Slowly, inexorably, smallpox was beaten back as a result of vaccination and the effects of herd immunity. New cases and mortality decreased throughout the 1800s and into this century. As a result of systematic vaccination smallpox vanished from England by 1940, from the United States by 1950, from China by 1965. By the mid-1960s the World Health Organization, announced an ambitious plan to fulfill Jefferson's promise to Jenner that "future generations will know by history only that loathsome smallpox has existed."
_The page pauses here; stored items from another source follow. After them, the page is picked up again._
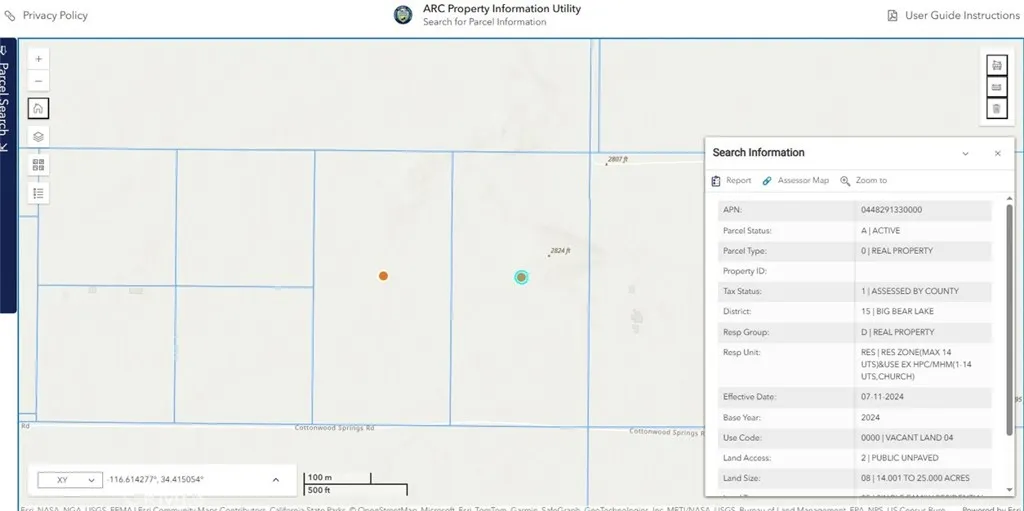Open the map layers list icon
The height and width of the screenshot is (511, 1024).
pos(39,137)
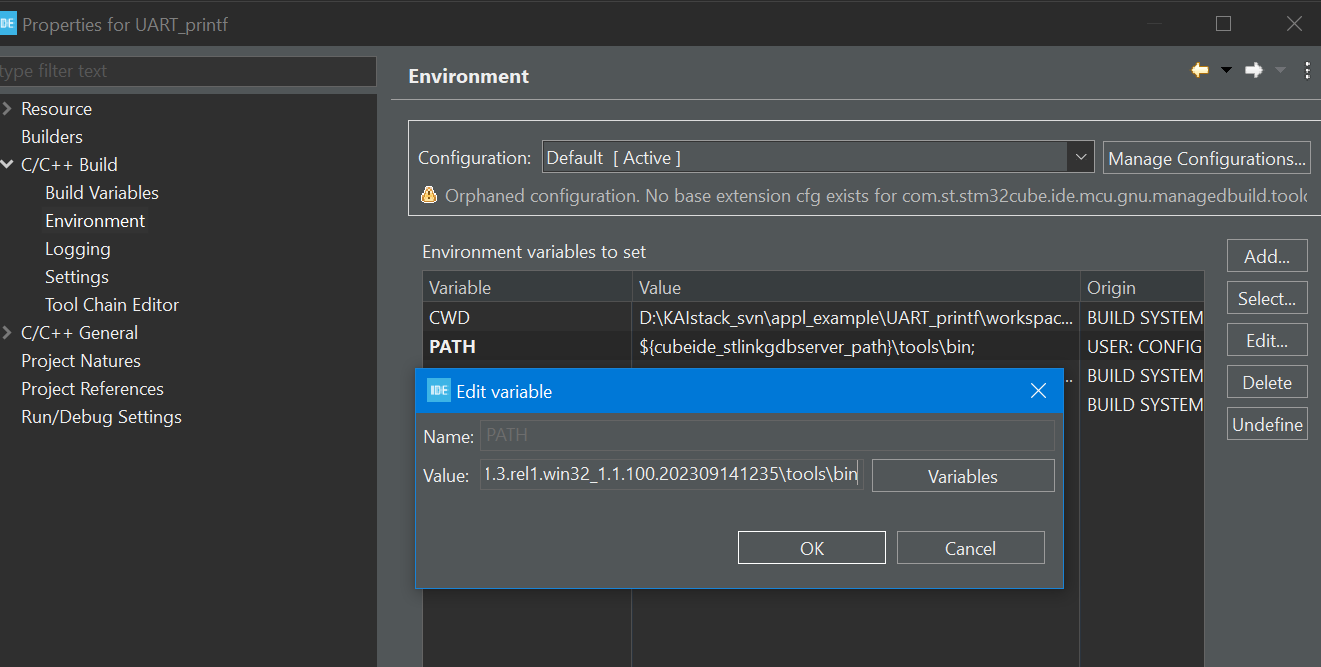Click the Undefine button
1321x667 pixels.
[x=1266, y=423]
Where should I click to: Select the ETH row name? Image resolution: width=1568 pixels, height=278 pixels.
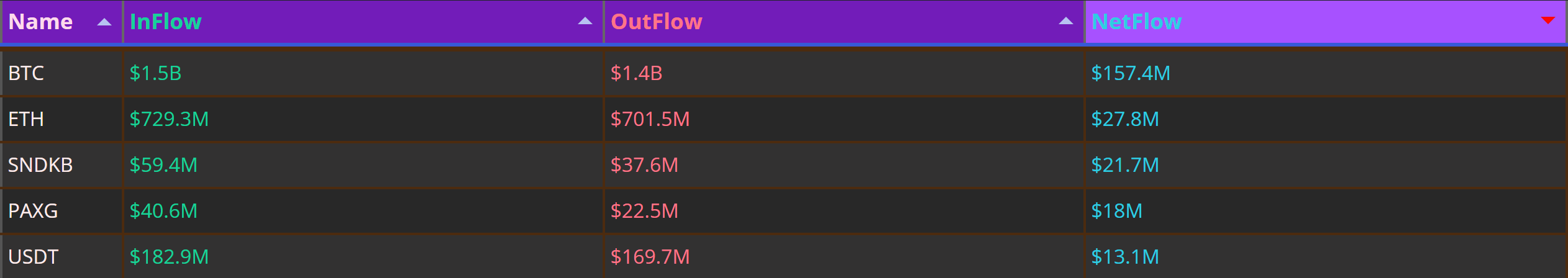click(x=26, y=119)
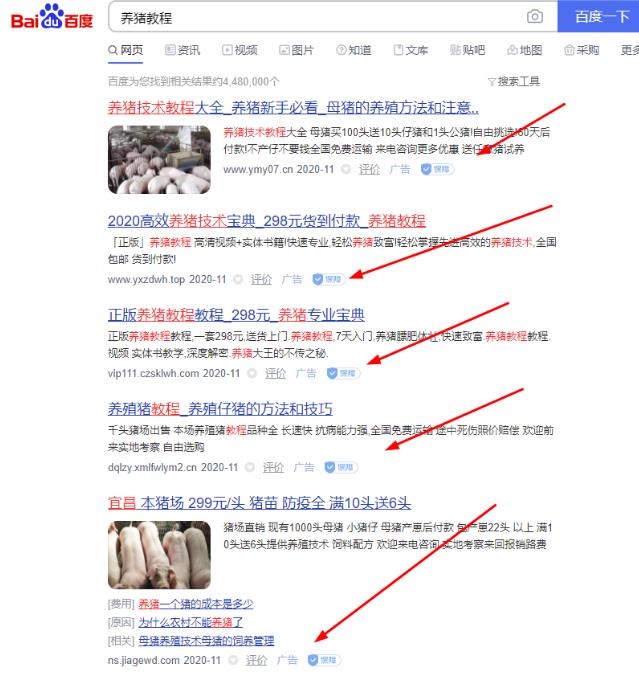Image resolution: width=639 pixels, height=681 pixels.
Task: Click 保障 badge under vip111.czsklwh.com result
Action: pos(343,373)
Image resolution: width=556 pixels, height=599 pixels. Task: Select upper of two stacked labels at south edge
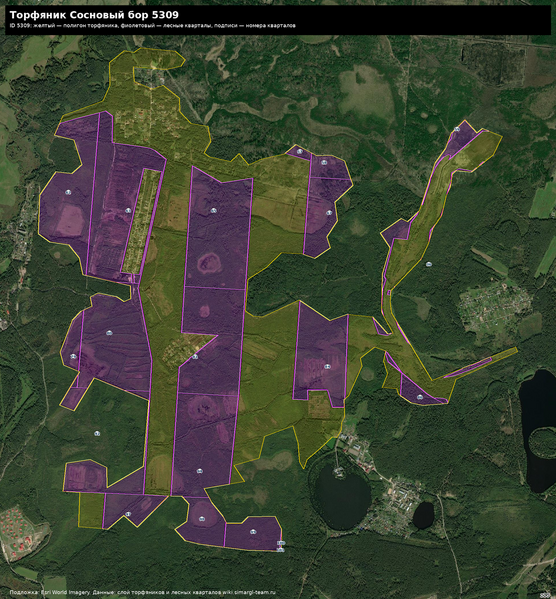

In theory smallpox eradication was practical. The symptoms of smallpox were obvious and needed no confirmatory laboratory tests. Furthermore, anyone contracting smallpox developed the disease. There simply was no carrier state, and there were no asymptomatic infections. Transmission was from person to person so there were no vectors or intermediate hosts to contend with. Man was the only known reservoir, hence the virus had no animal reservoir to retreat to. Patients were only infectious in the four days prior to onset, allowing for rapid tracking. Long term, if not lifetime, immunity followed vaccination or natural infection. The virus could not survive outside the human body. And finally, alone among the anti-viral vaccines, smallpox did not use the actual variola virus or any of its components -- there was not the slightest chance of a vaccine related case.


The first problem confronting Henderson and the eradicators was the vaccine itself. A great deal of progress had been made since Jenner's first experiment. Arm to arm vaccination was no longer the approved method. The vaccine in use at the start of the campaign was fairly stable. Though ideally it should be refrigerated, it could survive for one month if kept cool. Since it could be freeze-dried, transport was no problem. Once shaken in diluent of sterile water or saline, it was ready.

The problem lay in its manufacture. There was no standardization among the various sources with regard to potency, stability and purity. Some samples of vaccine revealed no virus whatsoever. Under Henderson's prodding, cajoling and outright demanding, all the participants in the program agreed to submit samples of their vaccine to either a laboratory in the Netherlands or one in England for quality control.

The device to deliver it was equally effective -- the traditional scratching fork was displaced by a rapid-fire jet- gun, which in turn gave way to the bifurcated needle that delivered just one drop and needed neither repair nor maintenance.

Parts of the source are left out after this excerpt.